I haven't thought enough about this, but years ago I envisioned integrating healthcare for pre-adults (at least) into school systems. It would start with a combination of health education and care, with perhaps an affiliated medical facility nearby for deeper consulting and treatment. Gov't funded research at higher education institutions should pretty much continue, as is, with the public owning the newest health technology, at least for pre-adults.
Then, adult care could be less subsidized and more privatized... and more complicated. I think it would benefit the public system in the long run to focus on and invest in younger people. I realize this leaves the question of later life care unanswered, but at least we'd be front-loading the system with healthier people, before they get older.
There are many among us, here in Canada, insist that health care must be identical for all. They hold, not that no one should receive less than a certain level of care, but rather that no one should be able to obtain more than a defined level which is provided by the public system.
This is one of the fundamental differences in vision or values which so badly divides the health care dialogue here.
That seems to be precisely you assertion, Arcus. Besides, the quality of healthcare is not in question, only the current criteria for access to health care.
You may then wish to read what you wrote and what I wrote again.
In a socialized medicine system there will be a politically decided cutoff point for cost of medicine, as well as what medicine is approved or not, and then it will be illegal to procure that medicine which has been cut off.
In a privatized medicine system it will be an insurance company decided cutoff for the cost of medicine based on the insurance plan the individual has chosen, and then it will be expensive to procure that medicine which is beyond the plan.
...then it will be illegal to procure that medicine which has been cut off.
It would be illegal to procure treatment one can get on one's own simply because one can't get it in the socialized system? I don't see that as a probably restriction in a socialized system much less a necessary one. If a system had that provision, I'd want them to be able to justify it to me.
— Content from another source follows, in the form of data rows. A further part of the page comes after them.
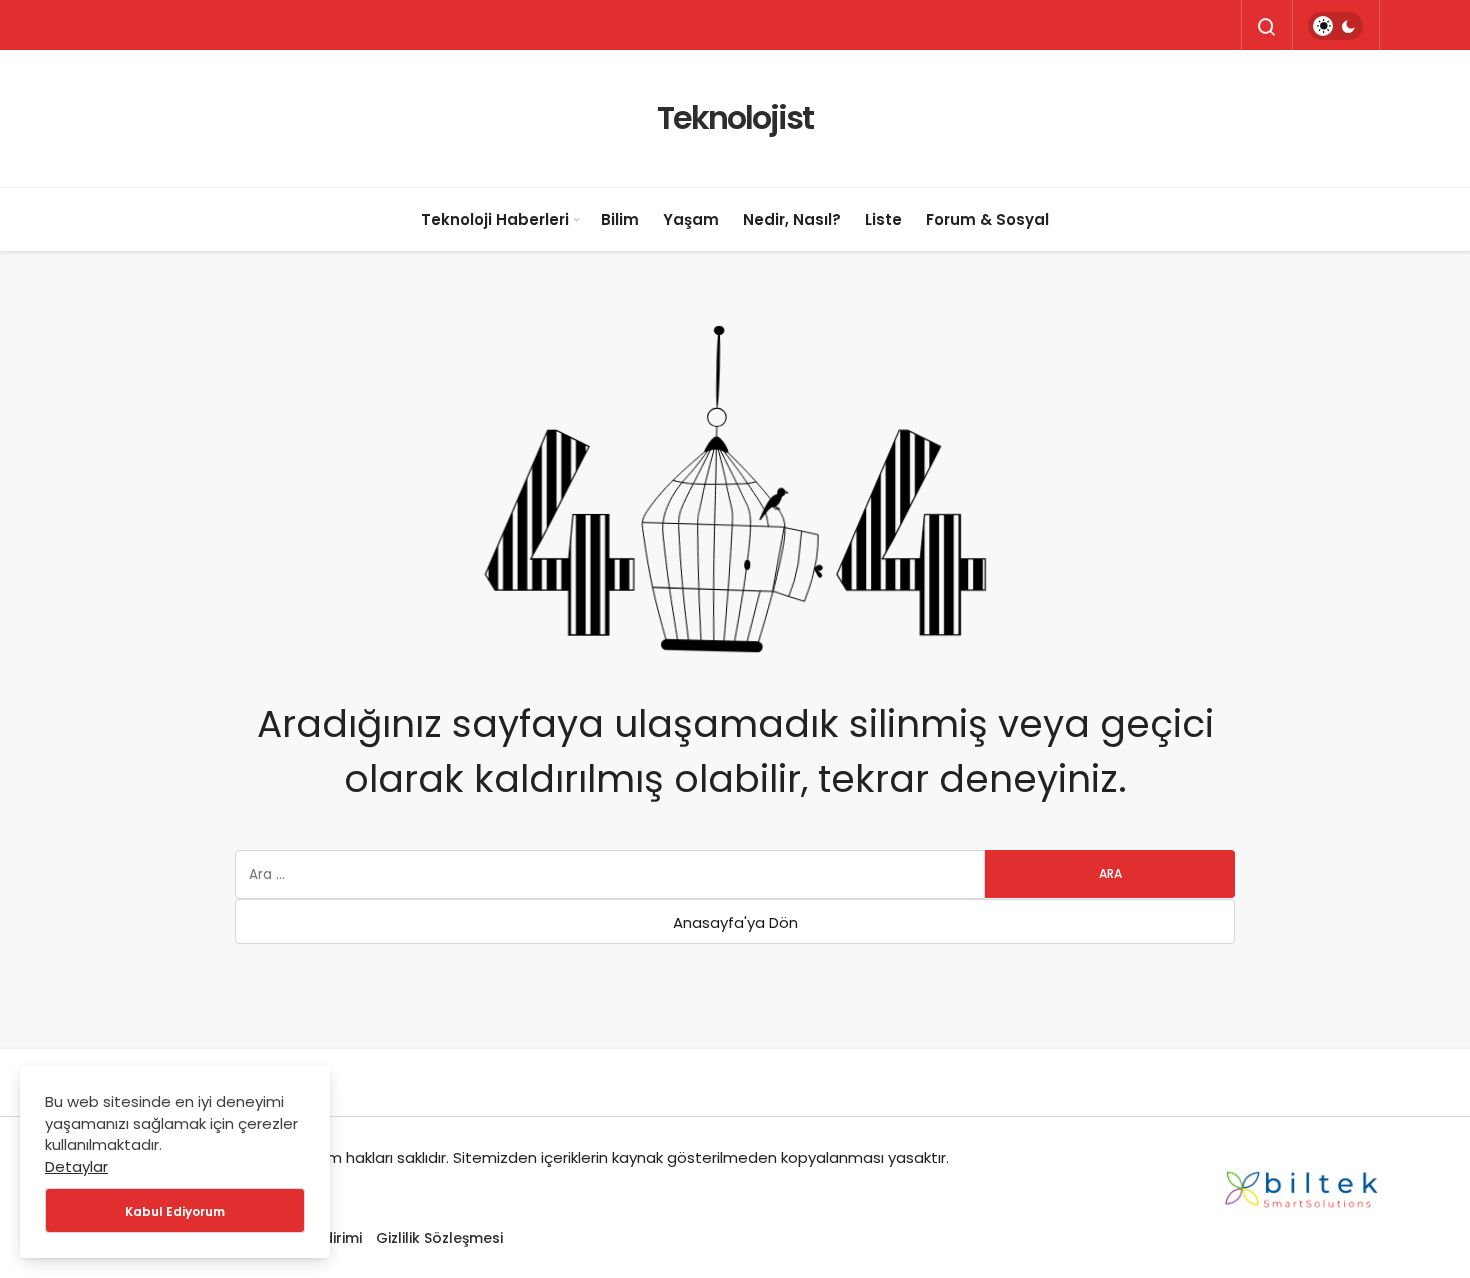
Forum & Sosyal (987, 219)
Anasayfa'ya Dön (735, 922)
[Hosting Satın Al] (1302, 1185)
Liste (883, 219)
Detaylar (76, 1166)
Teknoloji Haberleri (495, 219)
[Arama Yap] (1267, 27)
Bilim (620, 219)
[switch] (1335, 26)
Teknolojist (735, 117)
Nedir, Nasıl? (792, 219)
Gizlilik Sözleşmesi (439, 1238)
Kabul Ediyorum (175, 1211)
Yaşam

And then I'd get the treatment across the border in the next country.
Drug companies must pay to have drugs approved, something which usually costs millions of dollars (and substantially more for first time approval). Why would they do this if there is a very limited market? Unapproved drugs are per definition illegal and thus unavailable, and there's the potential of prison of smuggled across the border. Though this will most likely be a temporary problem as drug companies will just stop inventing expensive drugs.
As an example, when I was working in the Czech Republic I was enrolled in the mandatory insurance there (VZP). The migraine medicine I use, Imigran, was not available there because it is expensive. I therefore had to smuggle it from Norway, which is a bit of a pain in the ass and certainly not particularly economic.
Going abroad is hardly an optimal solution to the problem, and certainly does not work as a counter argument that restricted drug availability is a downside to a socialized healthcare service. Also, it does nothing to alleviate the problem of one health care system for the rich and one for the poor.